Anyone noticed a weird trend on this forum where we all compete to see who is toughest on the patients? This seems like one of those threads.
I think there are a couple of related issues that are worth discussing. First, I disagree with that assessment because the general consensus seemed to be that while there are general rules, every patient is different and there are always exceptions. If I wanted to be tough I would say no "feel goods" (as our behavioral med folks like to call them) ever.
All medicine is local. Where I am, it is relatively easy to get patients to see a PCP, assuming that they don't have one already: reasonable health insurance mix, religious non-profit hospitals dominate and they expect their physicians to see Medicare and reimburse for charity care, a couple of FM residency programs that have "undeserved" clinics. etc.

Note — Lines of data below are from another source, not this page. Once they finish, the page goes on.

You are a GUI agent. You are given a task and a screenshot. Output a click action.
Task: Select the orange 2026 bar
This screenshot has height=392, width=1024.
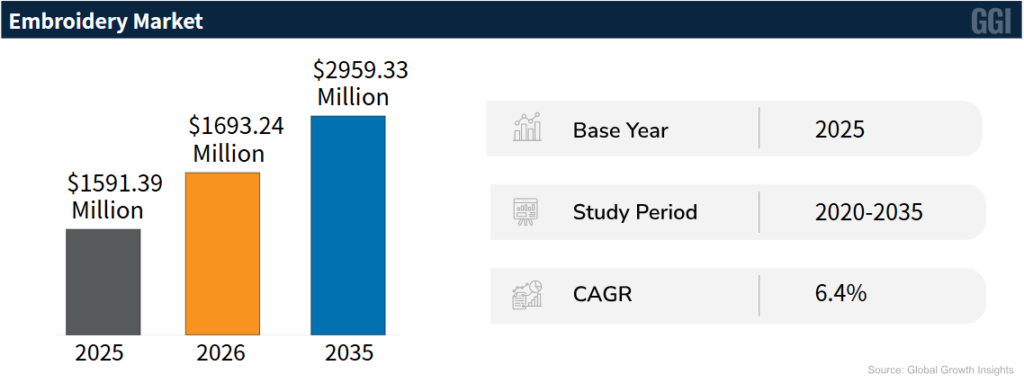(223, 253)
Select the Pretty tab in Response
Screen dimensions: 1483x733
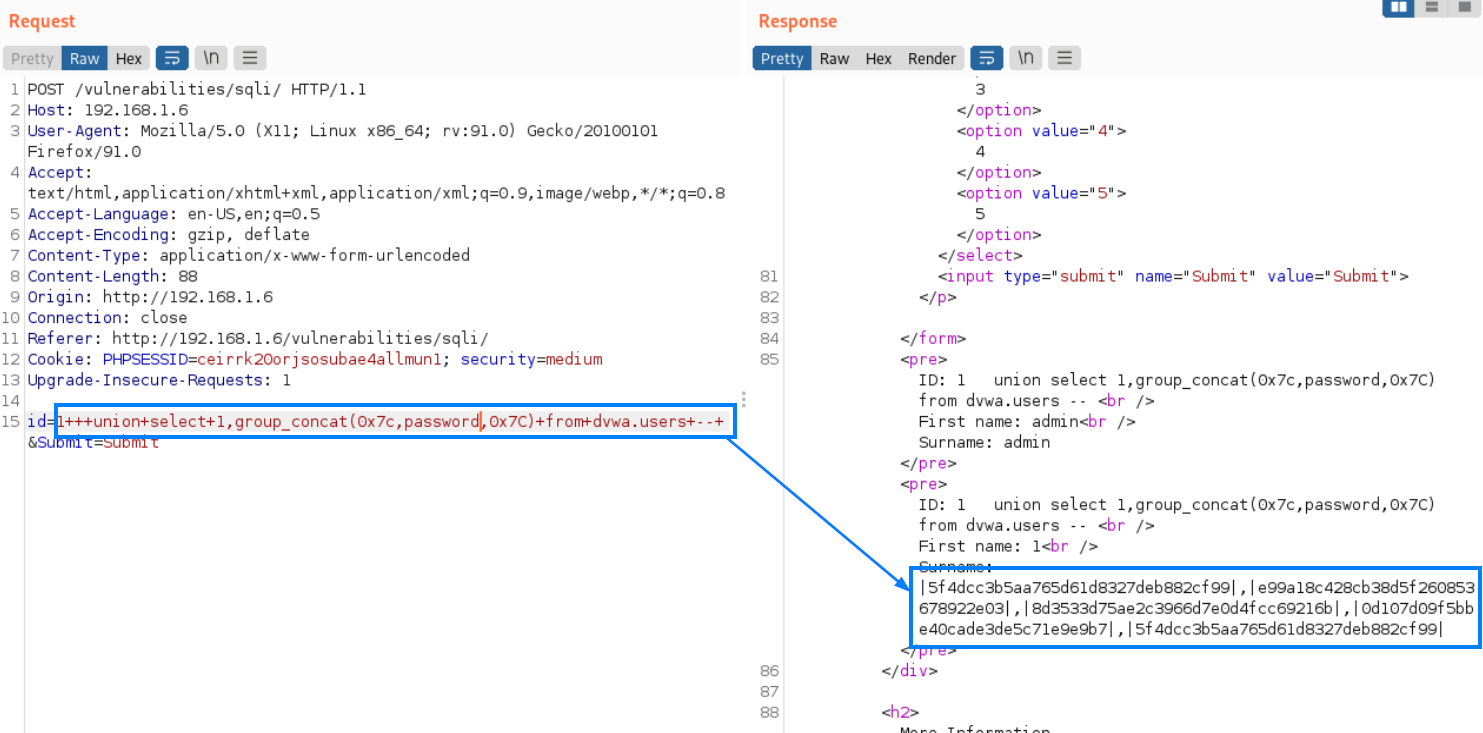click(782, 59)
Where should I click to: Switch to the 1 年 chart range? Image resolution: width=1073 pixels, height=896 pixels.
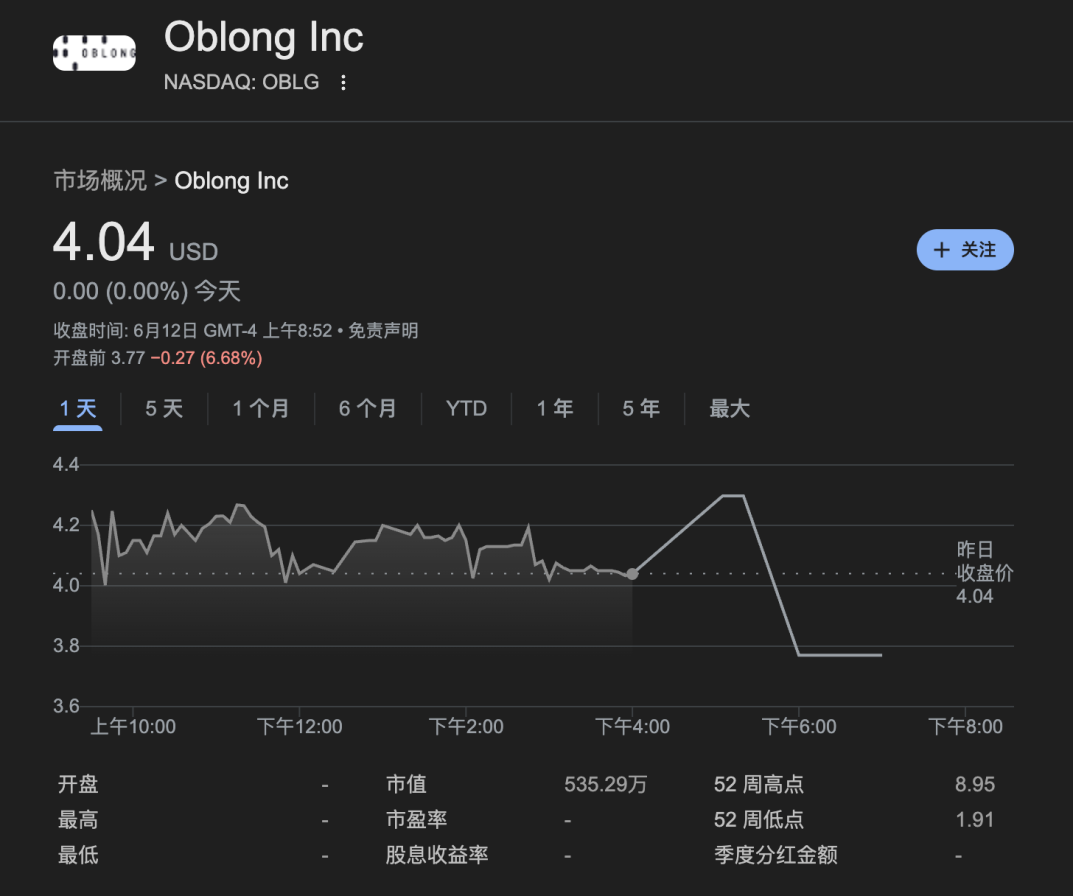pyautogui.click(x=554, y=409)
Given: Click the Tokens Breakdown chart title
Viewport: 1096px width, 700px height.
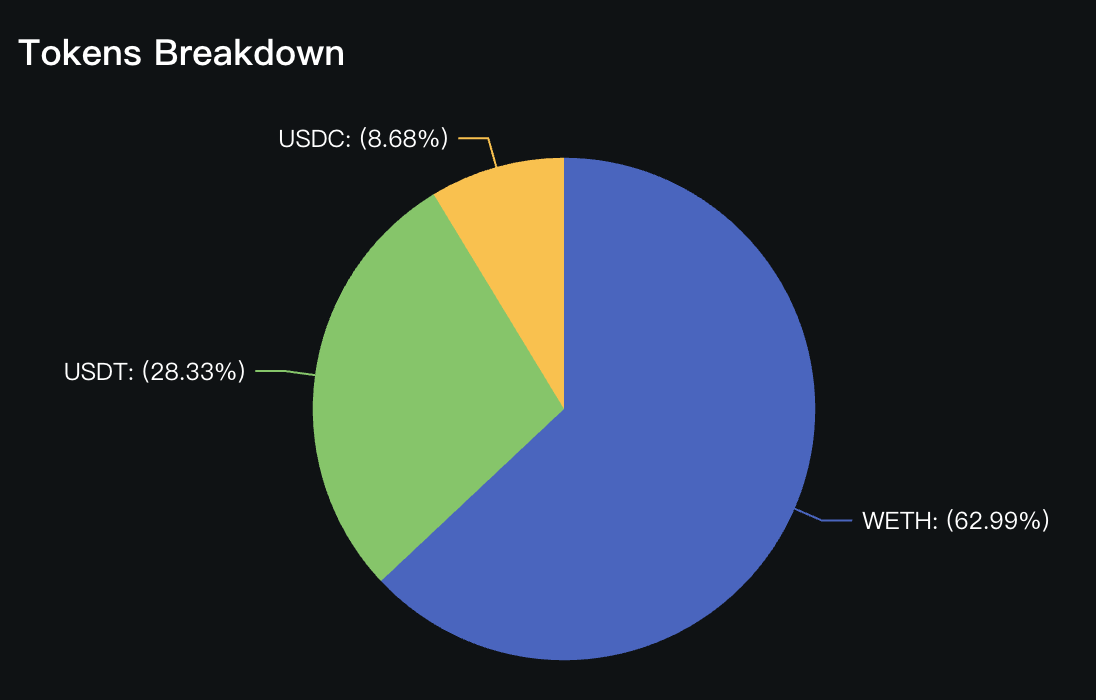Looking at the screenshot, I should coord(181,53).
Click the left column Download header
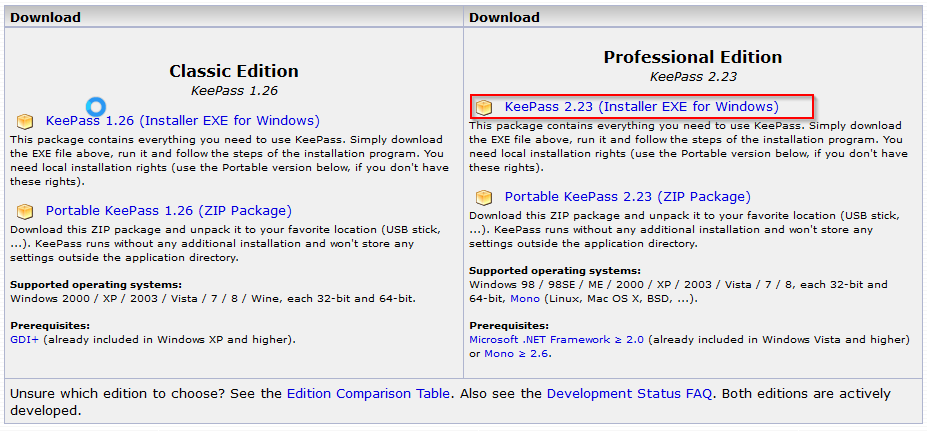The width and height of the screenshot is (927, 432). click(45, 17)
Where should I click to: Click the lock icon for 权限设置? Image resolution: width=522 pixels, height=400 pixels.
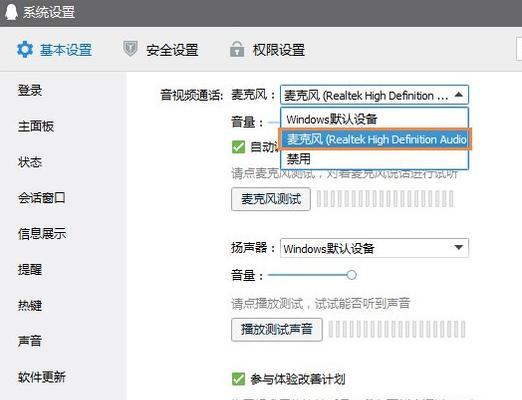coord(237,49)
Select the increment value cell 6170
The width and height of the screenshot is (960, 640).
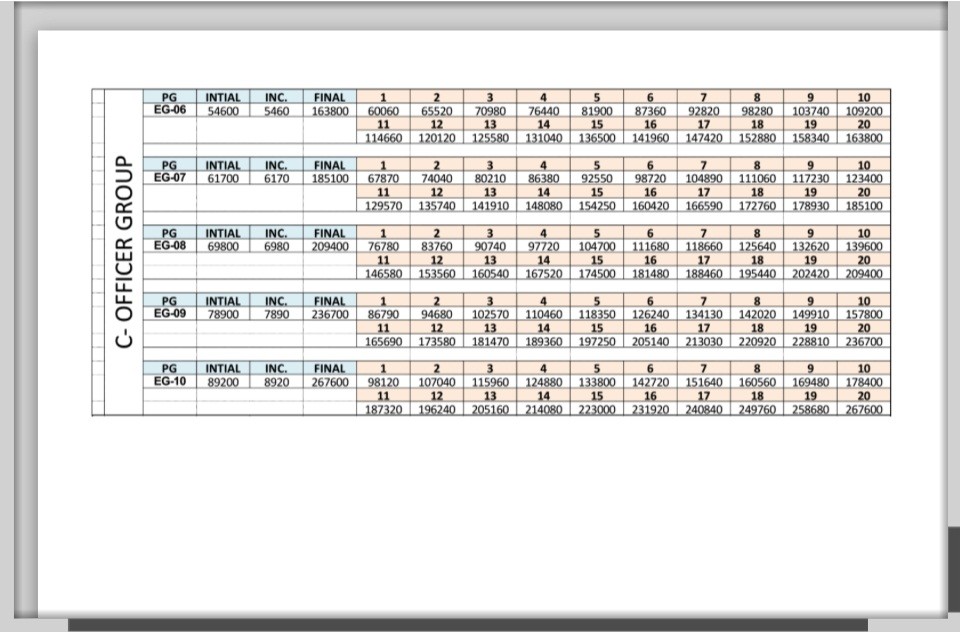(276, 178)
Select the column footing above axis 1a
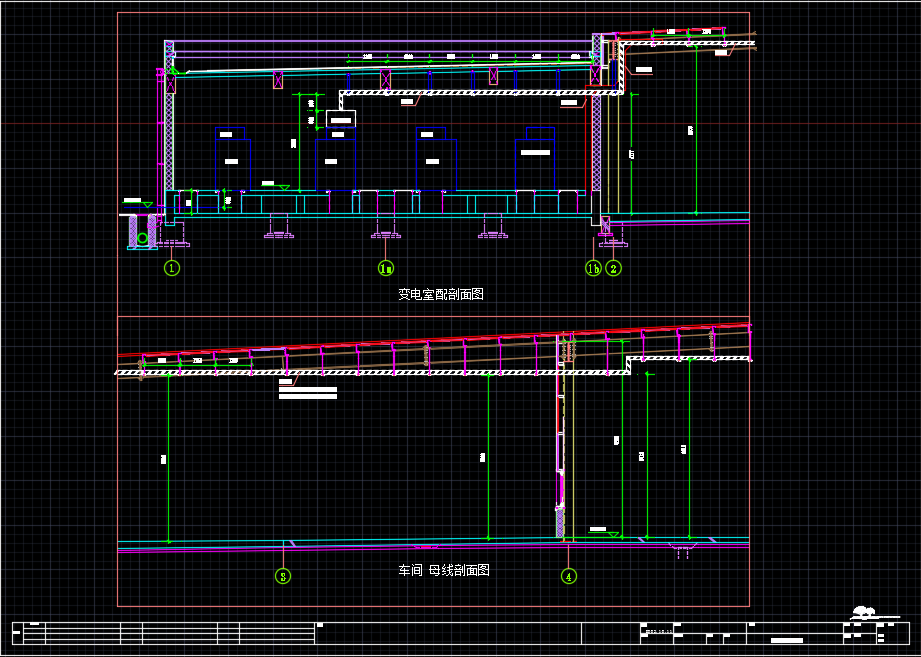This screenshot has width=921, height=657. pyautogui.click(x=386, y=234)
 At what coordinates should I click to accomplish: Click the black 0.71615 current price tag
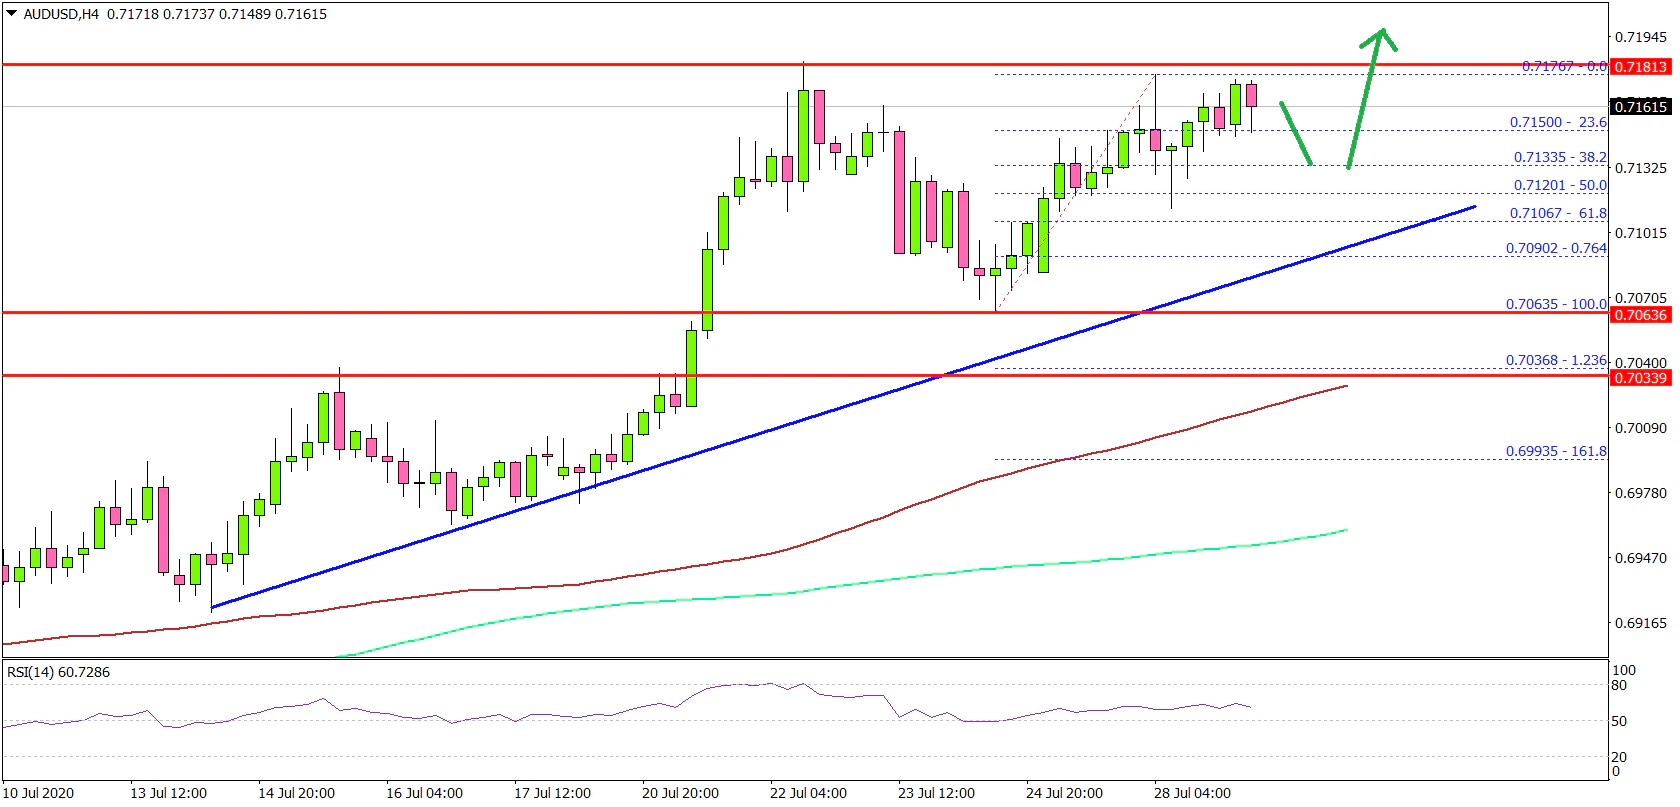[x=1641, y=106]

If I was in a situation where the ED was essentially primary care, my response would be different. In addition, over the years, we have worked out a truce with our primary care physicians, it is unwritten, and a matter of convention, but it essentially goes,
we will not practice primary care, and they will not practice emergency medicine. Like all platitudes, it sounds better in words than in action. They won't tell their patients, "go to the ED and they can get an MRI and EMG done this afternoon", and we will not deliberately "stab them in the back." There are things that I cannot effectively treat out of the ED; anxiety, depression, insomnia, etc. My goal is to get them alive and in one piece to the physician who can at least give it a shot. If I give the insomnia patient 14 days of Ambien, I have essentially forced their hand with respect to evaluation and treatment. Granted, there is not duty to make their physician's job easier, but their is also no reason to make it more difficult. If a patient tells me that they have an appointment with their FM doc the next day, and I decide to write for ambien, I am writing for one pill. They can deal with it after that. Most of the time our patients can be seen by primary care within 48 business-hours, so that determines the quantity of what I am willing to prescribe. Someone here for business for ten days? That is a different dynamic - in several respects, actually.
As to the "foolish for filling one pill", I picked up a prescription for one Xanax for my wife last month: MRI and claustrophobia, so it isn't
completely unheard of.
But again,
all medicine is local and
every patient is different. I am not going to stop writing for one ambien if indicated (see above) just because it is weird, but I am also not going to keep from writing for 10 in the very rare situation it is indicated.